=== Begin Enclosure ===
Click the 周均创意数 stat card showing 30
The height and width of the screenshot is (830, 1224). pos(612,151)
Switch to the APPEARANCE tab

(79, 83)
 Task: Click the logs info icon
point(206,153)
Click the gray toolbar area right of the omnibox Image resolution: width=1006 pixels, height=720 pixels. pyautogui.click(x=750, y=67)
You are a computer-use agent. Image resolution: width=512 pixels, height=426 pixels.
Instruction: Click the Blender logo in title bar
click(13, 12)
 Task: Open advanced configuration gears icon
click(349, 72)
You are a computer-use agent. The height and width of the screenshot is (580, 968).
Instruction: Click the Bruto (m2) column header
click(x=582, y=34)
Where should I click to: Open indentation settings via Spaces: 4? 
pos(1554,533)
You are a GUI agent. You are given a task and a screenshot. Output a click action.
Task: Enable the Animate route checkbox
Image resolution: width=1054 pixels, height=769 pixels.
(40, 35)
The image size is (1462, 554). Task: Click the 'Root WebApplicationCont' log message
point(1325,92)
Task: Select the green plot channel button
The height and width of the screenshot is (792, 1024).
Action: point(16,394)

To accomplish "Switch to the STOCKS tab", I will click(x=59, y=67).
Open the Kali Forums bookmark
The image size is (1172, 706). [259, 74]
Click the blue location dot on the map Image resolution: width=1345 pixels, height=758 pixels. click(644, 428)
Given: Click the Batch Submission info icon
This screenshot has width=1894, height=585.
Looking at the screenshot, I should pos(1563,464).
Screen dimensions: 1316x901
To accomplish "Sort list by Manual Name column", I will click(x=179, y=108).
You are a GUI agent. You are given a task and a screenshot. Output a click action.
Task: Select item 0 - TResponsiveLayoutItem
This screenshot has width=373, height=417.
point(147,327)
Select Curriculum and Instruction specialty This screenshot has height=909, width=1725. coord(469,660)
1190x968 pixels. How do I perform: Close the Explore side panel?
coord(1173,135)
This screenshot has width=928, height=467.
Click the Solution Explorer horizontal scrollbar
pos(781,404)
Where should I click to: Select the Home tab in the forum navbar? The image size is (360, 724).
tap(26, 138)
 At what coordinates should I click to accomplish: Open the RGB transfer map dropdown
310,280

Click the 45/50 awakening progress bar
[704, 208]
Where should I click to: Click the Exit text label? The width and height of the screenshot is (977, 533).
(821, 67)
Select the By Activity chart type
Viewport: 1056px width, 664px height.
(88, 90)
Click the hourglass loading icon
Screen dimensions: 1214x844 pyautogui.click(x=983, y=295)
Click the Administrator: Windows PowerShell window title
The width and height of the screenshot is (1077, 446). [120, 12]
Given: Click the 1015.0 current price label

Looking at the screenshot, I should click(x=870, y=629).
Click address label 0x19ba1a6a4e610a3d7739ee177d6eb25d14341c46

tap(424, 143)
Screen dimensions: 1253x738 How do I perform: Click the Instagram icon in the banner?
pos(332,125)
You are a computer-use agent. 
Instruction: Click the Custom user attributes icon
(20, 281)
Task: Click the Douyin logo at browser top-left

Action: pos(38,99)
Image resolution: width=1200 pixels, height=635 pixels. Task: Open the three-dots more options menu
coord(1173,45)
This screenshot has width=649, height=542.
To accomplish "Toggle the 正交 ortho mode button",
=== End Enclosure ===
**Task goal**
Work out how many lines of the entries hold the word "button", and write only that figure.

**Completed exercise**
2